None of that sounded good to me. But I also knew that like me, my best friend has a tendency to turn every moment of his life into some type of Hollywood movie plot cliché. It’s important for us to relate our life experiences to something we’ve seen on TV. If someone sweeps us off our feet, our minds drift to scenes from Pretty Woman—but with a gay guy waiting on the fire escape while Richard Gere climbs up with flowers in his mouth. If work is boring, then we need to move to Paris just like the characters in Revolutionary Road dreamed of doing.
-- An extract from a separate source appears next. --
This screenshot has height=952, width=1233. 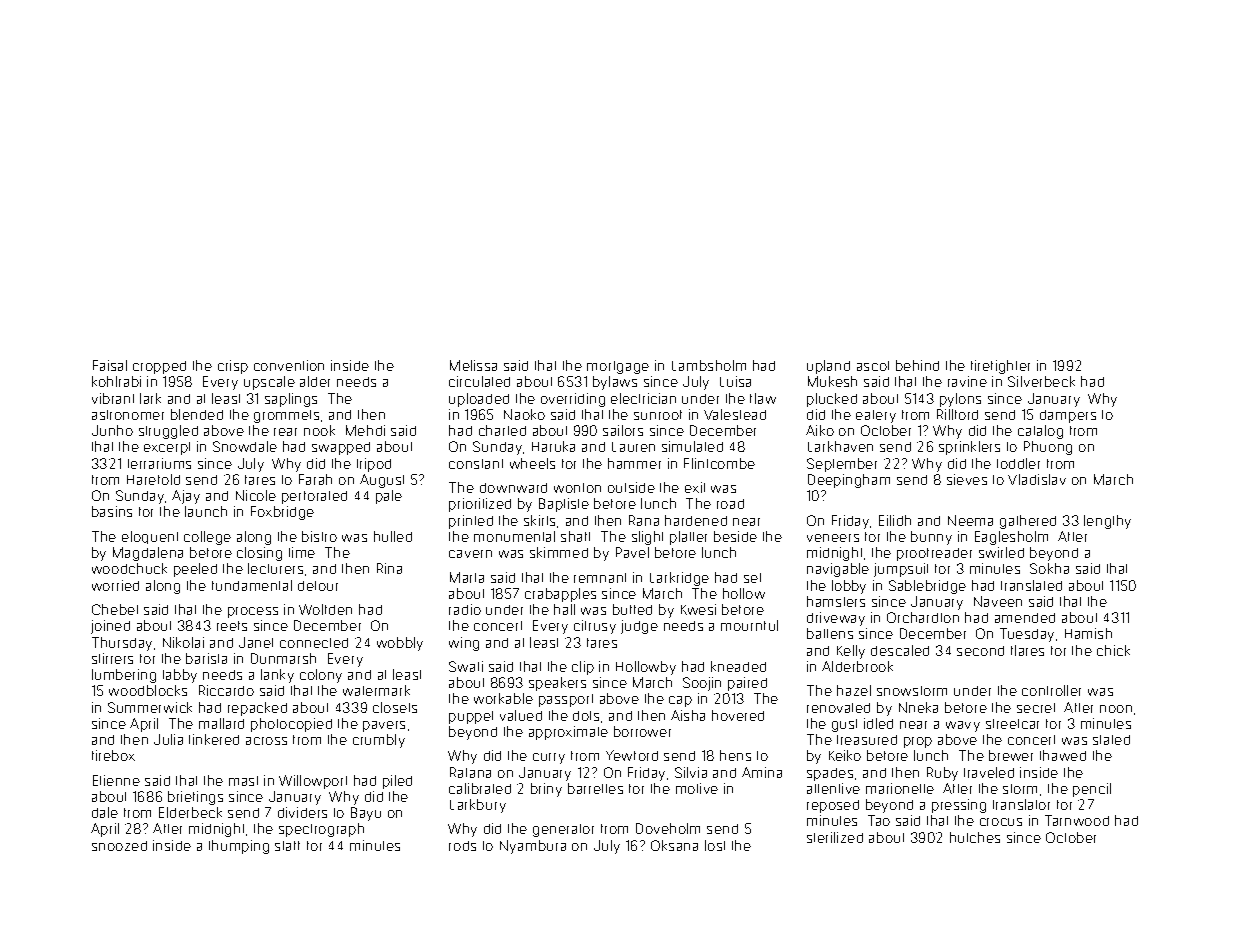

When I saw photos of the charred remains of my friend’s house, I was fascinated with some of the stranger objects that the fire consumed: a mattress stripped of everything but its squiggly metal frame, the plastic casing around a television wilted and wrinkled like an overripe orange. Everything burns. And all that’s left are saggy lumps that loosely resemble what once was. Initially, that’s a real downer. But perhaps it’s only sad because the lumps don’t look like anything in magazines and so we’re clueless as to how to appraise their value. Nobody brings a pile of broken, blackened Fiestaware to the Antiques Roadshow.
Maybe time slowly burns away our delusions of grandeur, pulling us out of movie-reenactment mode and forcing us to live an original life that, on the surface, seems uninteresting. Maybe that’s the greatest challenge in aging gracefully—coming to terms with the lump that’s left when time spoils our best-selling-memoir-worthy plans. We’ll never be geishas who fall in love with wealthy CEOs, and we won’t hide in attics to avoid being captured by Nazis. So now what? Do we stay in a soul-crushing job because the economy is in the crapper and mom says we should be thankful to have a job at all? Or do we set sail for a third-world country because agreeing with mom scares the shit out of us?
Perhaps there’s a third option that involves pissing mom off a little without getting malaria or parasites. But until I figure out what that is, I’m advising my friend to do something completely original—like move to Paris with a Russian artist so that the real love of his life can follow him there and finally find the courage to say, “I love you.” Or he could drive cross country with two sassy drag queens to compete in the mother of all drag pageants. (Just think what might happen if the car breaks down in the middle of nowhere!) Whatever he chooses, I’m sure the results will make for a great movie.